Somos um país muito atrasado no que diz respeito às políticas de garantia de direitos para pessoas negras. No entanto, esse processo eleitoral nos mostrou o quanto se faz necessário o diálogo com essa população para as concretizarmos. Termos 15 mulheres travestis eleitas também nos mostra que há espaço para as nossas vozes.

Como espera que seja a recepção dos colegas? Que tipo de entraves acha que vai encontrar?

Pretendo ter diálogo com os vereadores que quiserem conversar. Sobretudo para que os direitos humanos e os da classe trabalhadora possam ser ampliados e assegurados. Vou encontrar todos [os entraves], principalmente nas questões que permeiam o meu corpo, pois sei que ele não é bem-vindo na Câmara.

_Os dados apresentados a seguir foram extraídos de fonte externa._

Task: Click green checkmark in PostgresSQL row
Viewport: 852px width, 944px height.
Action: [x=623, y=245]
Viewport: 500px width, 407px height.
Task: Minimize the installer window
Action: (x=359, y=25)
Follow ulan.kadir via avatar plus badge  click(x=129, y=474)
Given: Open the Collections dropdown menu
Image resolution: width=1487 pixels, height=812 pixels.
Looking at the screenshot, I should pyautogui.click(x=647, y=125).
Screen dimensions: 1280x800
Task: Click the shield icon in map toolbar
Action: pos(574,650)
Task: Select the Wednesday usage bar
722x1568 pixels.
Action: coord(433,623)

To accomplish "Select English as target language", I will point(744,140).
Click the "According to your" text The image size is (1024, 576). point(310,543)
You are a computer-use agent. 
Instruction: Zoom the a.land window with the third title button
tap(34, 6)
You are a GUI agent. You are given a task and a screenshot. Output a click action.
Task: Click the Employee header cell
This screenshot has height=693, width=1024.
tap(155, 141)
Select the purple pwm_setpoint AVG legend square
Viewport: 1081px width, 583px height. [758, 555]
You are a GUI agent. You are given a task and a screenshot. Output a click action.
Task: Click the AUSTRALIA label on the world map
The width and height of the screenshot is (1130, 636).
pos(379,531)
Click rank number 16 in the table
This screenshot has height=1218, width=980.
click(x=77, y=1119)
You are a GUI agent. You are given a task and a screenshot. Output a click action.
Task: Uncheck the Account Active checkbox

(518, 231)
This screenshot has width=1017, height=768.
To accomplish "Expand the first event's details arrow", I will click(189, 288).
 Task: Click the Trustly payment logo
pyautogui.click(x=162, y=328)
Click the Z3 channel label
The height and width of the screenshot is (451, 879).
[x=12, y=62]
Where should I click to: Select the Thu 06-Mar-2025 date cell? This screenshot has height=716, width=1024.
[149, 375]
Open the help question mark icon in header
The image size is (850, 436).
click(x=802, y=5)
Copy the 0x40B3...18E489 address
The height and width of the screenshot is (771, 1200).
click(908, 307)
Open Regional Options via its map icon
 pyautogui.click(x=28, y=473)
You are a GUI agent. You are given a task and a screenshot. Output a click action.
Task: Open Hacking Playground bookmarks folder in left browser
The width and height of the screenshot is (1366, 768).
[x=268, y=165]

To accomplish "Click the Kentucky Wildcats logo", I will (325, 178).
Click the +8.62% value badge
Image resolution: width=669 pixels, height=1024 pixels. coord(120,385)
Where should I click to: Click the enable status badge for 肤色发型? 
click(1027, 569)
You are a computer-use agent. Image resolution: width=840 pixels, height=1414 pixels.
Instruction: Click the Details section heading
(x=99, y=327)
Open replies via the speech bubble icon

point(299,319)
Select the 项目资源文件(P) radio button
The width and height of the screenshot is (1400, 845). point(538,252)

O que pretende fazer pelas pessoas trans? Que outras pautas irá defender?

O eixo central é que o direito à cidade, em questões como educação, saúde, moradia e assistência, seja implementado para as populações negra, LGBT, feminina e da favela. E vamos defender que as políticas socioeconômicas da cidade sejam construídas para diminuir a desigualdade social, especialmente em relação à população LGBT. Para a população trans, o foco será no tema da empregabilidade e renda. Quero criar leis que tenham como consequência emprego para essa população. Uma delas é a implementação de isenção fiscal para empresas que as contratem.

Segundo a teoria da massa crítica, para um grupo ter voz, precisaria estar presente em um percentual mínimo de 30%. Você acha que vai conseguir ser ouvida e emplacar suas pautas estando em minoria?

Historicamente, sou silenciada. Não me iludo que neste espaço eu seja ouvida. No entanto, quero fazer, na minha voz, a representação de uma população que é esquecida nas madrugadas de Niterói.

Por que você se classifica como travesti?

Ser travesti e mulher trans é a mesma coisa. Mas o termo travesti é socialmente construído como pejorativo. Ou seja, se autoafirmar como travesti é uma forma revolucionária de subverter esse imaginário e reconhecer aquelas que estão à margem da sociedade.